Der Mönch und die entlaufene Nonne
LESUNG Petra Gerster und Christian Nürnberger lesen im Presseclub Wiesbaden aus ihrem Luther-Buch
WIESBADEN. Der Andrang im Presseclub Wiesbaden war groß. So groß, dass die 70 interessierten Besucher um ein Haar nicht genug Stühle abbekommen hätten. ZDF-Moderatorin Petra Gerster und ihr Mann Christian Nürnberger präsentierten ihr neues Buch in den Räumen der Villa Clementine: „Der rebellische Mönch, die entlaufene Nonne und der größte Bestseller aller Zeiten“. In der Not wurde ein altes Stehpult aus der Abstellkammer geholt und schnell noch abgestaubt.
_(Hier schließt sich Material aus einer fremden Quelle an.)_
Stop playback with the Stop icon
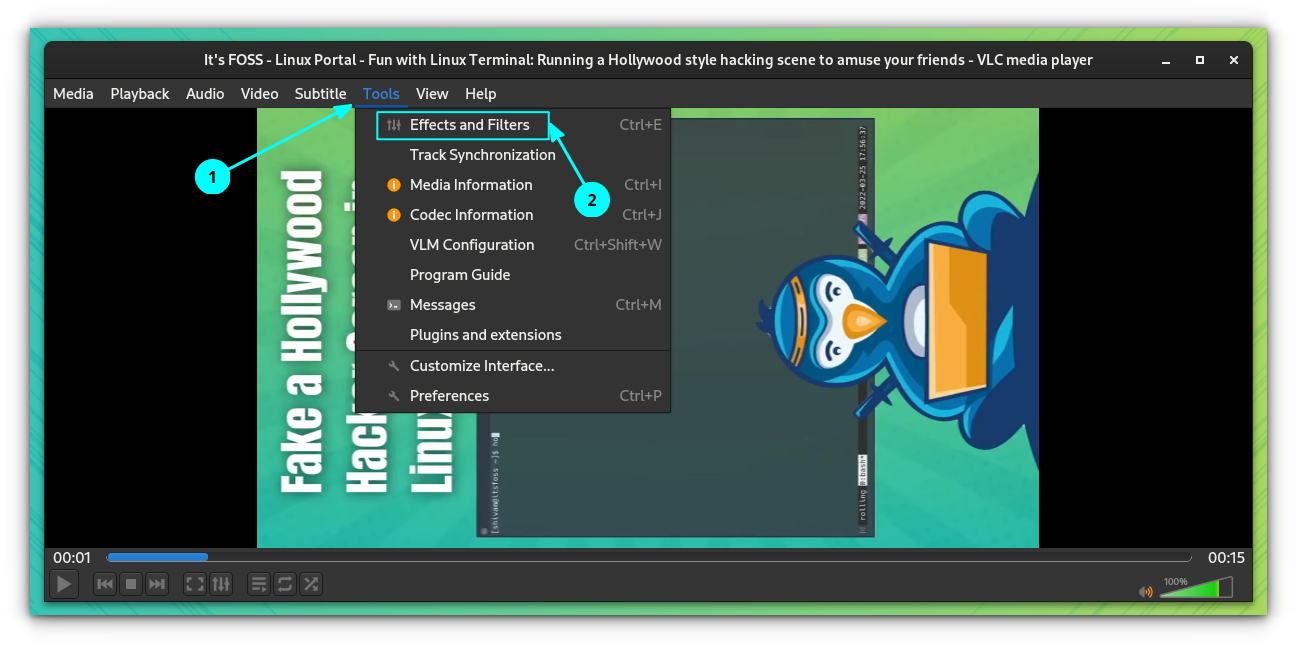The height and width of the screenshot is (647, 1297). tap(131, 583)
Dann begrüßte Armin Conrad, Vorsitzender des Fördervereins Literatur der Villa Clementine, die beiden Autoren und die „geistig jung gebliebene Elite Wiesbadens“.
Beziehung zu Katharina von Bora war prägend
Am Welttag des Buches präsentierte das Ehepaar seinen Beitrag zum Thema Martin Luther im Reformationsjubiläumsjahr. „Es ist Ihnen wirklich gelungen, die Denkleistung Martin Luthers zu entblättern“, lobte Armin Conrad. Nürnberger und Gerster schildern in ihrem Werk alle Lebensphasen des Reformators, seine Fragen und sein Wirken und vor allem seine Beziehung zu Katharina von Bora.
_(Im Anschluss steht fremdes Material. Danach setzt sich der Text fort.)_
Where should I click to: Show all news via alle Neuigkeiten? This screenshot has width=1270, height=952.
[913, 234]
„Ich habe Katharina von Bora reingeboxt“, erzählt Petra Gerster schmunzelnd und ihr Mann muss zugeben, dass das eine gute Idee war. Denn die entlaufene Nonne habe einen wesentlichen Einfluss auf Luther gehabt, der lange negiert worden sei. „Bei uns ist das nach 35 Jahren Ehe auch so. Sie erteilt mir das Wort und entzieht es mir auch wieder“, scherzte Nürnberger zur Erheiterung der Zuhörer. Der Autor studierte vier Semester Theologie, bevor er in den Journalismus wechselte. So wie Luther dem Volk aufs Maul geschaut habe, wollte er auch schreiben. Die Zuhörer bestätigen, dass ihm dies gelungen ist.
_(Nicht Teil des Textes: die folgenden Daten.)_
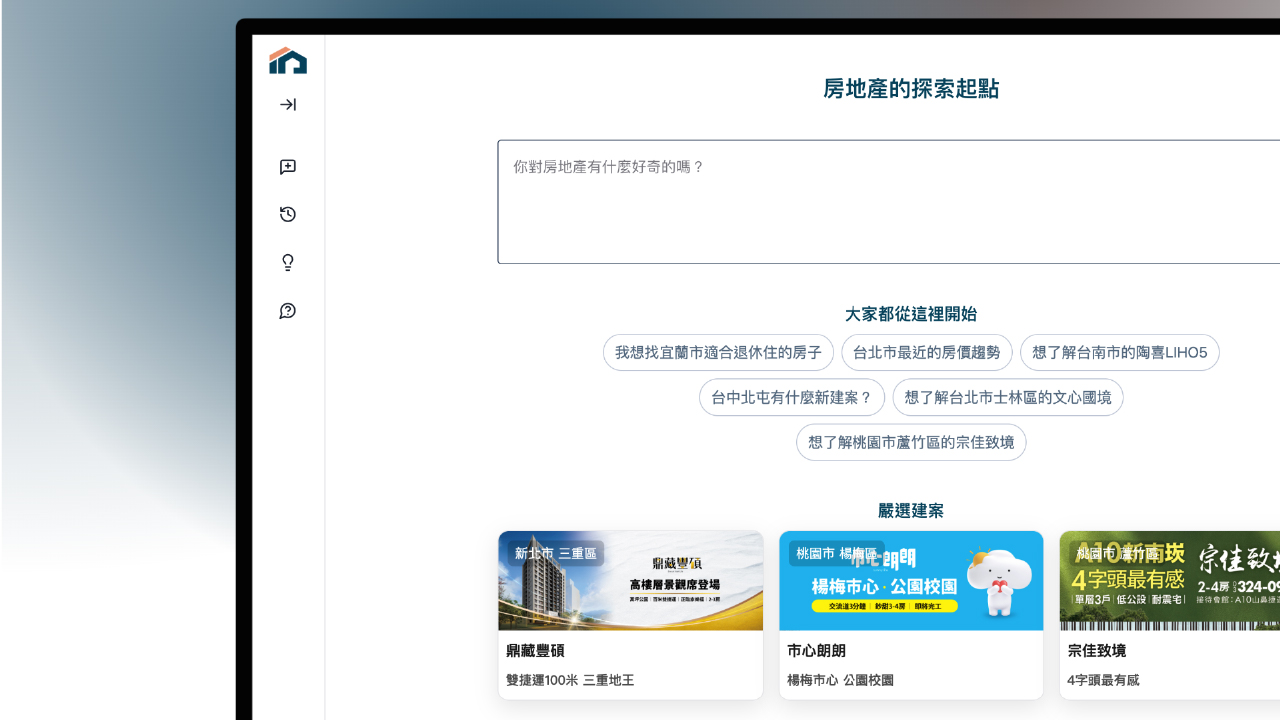The height and width of the screenshot is (720, 1280).
Task: Click the 桃園市 楊梅區 location tag
Action: [836, 553]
Nürnberger schildert die Entwicklung Luthers vom Jungphilosophen in der berühmten Gewitternacht über die Entdeckung eines neuen Gottesbildes bis hin zum entscheidenden Bruch mit Papst und Kaiser, die daraus folgenden blutigen Kämpfe und schließlich seine Hochzeit mit der entlaufenen Nonne Katharina von Bora, der er bei der Flucht aus dem Kloster bei Grimma geholfen hatte.
Er schildert Luther als nativen, treuen Diener seiner Kirche, der es als seine christliche Pflicht empfand, den Ablasshandel zu kritisieren. Ohne Reue und Buße, könne Schuld nicht erlassen werden, sei seine Auffassung gewesen. Dabei kam er jedoch den mächtigen Kirchenoberhäuptern in die Quere, denen er ihr einträgliches Geschäft kaputtzumachen drohte.
Zum Schluss schilderte Petra Gerster Luthers Beziehung zu „Herrn Käthe“, wie er seine selbstbewusste Frau in Briefen liebevoll nannte. Die tüchtige Geschäftsfrau verwaltete neben der Erziehung ihrer sechs Kindern ein Gut mit zehn Angestellten, großem Garten und bis zu 60 Gästen pro Tag, braute Bier und stellte Honig her. Luther verdankte ihr viel und schätzte ihren starken Charakter, was aus Briefen hervorgehe.